UPDATED: Mon., March 28, 2022

At Spokane Arena on Sunday, adrenaline pulsed through the arena during the pregame starting lineups. For two players, the cheers were ear-splitting.

Stanford’s twin guards, Lexie and Lacie Hull, geared up for their final Elite Eight matchup against Texas in their hometown.

The Hull sisters are Central Valley High School graduates, just 15 miles east of the arena. So, for the twins to journey through Spokane in their final season, the regional visit was an emotional moment.

“We’ve definitely felt loved,” Lacie Hull said ahead of the Elite Eight matchup. “I think that was amazing and we’re really lucky to be playing here.”

In a prideful hodgepodge of Stanford cardinal red and Texas’ burnt sienna orange, a few observers like Ron Adams sported navy blue. Navy and white are the colors of the Spokane Stars, the AAU youth team where the Hull sisters began their basketball careers .

Adams remembered how the Hull sisters built their own following through their superb playing style and excellence on and off the court. The Hulls were named to the NCAA’s All-Academic teams.

“They’re such big names in this area. We had a huge following when they played for us,” said Adams. “We won so many different tournaments when they played for us.”

Adams, who coached the Hull sisters from seventh grade until their departure for Stanford, said he was proud of the twins’ growth and Spokane’s outpouring love for them.
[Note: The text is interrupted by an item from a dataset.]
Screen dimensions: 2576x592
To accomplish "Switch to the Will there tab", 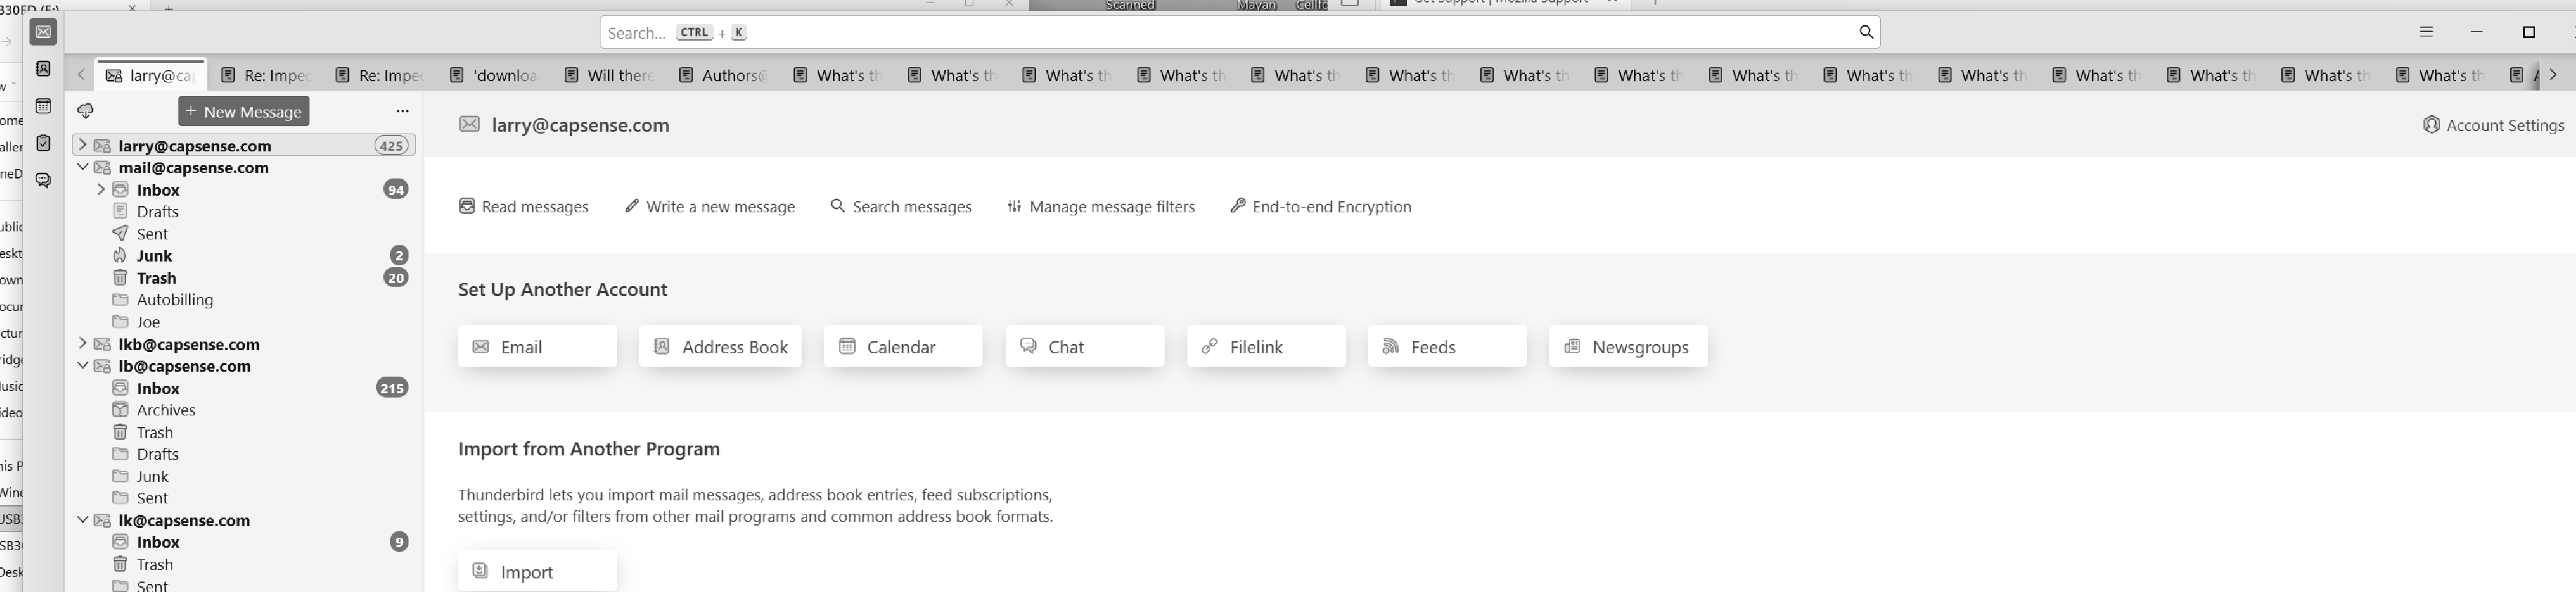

“It brings another level to Spokane when you have players like Lexie and Lacie who already won the national championship and have a real shot at winning another one,” Adams said. “The Hull sisters, their basketball IQ is off the charts. You see it with the crowd they have and the following that they have in this town, and it’s been that way since they were playing in high school.”

For Adams, who also coached Spokane native and WNBA champion Briann January, the twins have provided the Lilac City with a special opportunity. He called the girls “something special” as he’s watched them grow their game. The Hull sisters give back to Spokane during their off time too, coaching skill and fundamental camps for younger Spokane Stars teams.
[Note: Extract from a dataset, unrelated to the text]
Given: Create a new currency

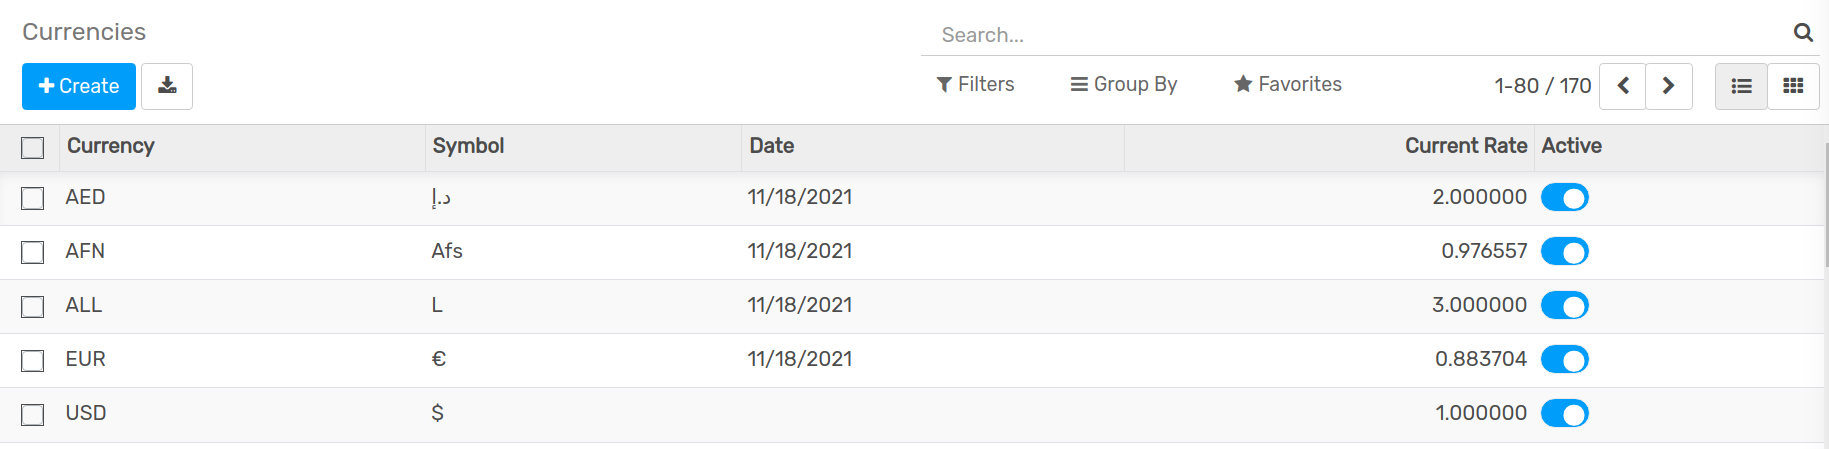Looking at the screenshot, I should click(x=79, y=86).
“Basketball-wise, they just seemed to get better and better,” Adams said. “Mentally they’ve always been very, very smart and the most coachable kids I’ve ever had, both of them.”

Wearing numbers 12 and 24, the twins spell double trouble for opponents. During their time at Stanford, the Hull sisters have added both height and skill on the floor.

Teams become flustered at the Hulls’ quick shooting offense. Their wide wingspans and mobility help them dominate on defense.

Lexie Hull contributes to Stanford’s high-powered scoring with a 12-point average this season. She bettered that Sunday, leading all scorers in the contest with 20 points in Stanford’s 59-50 victory to advance to the Final Four.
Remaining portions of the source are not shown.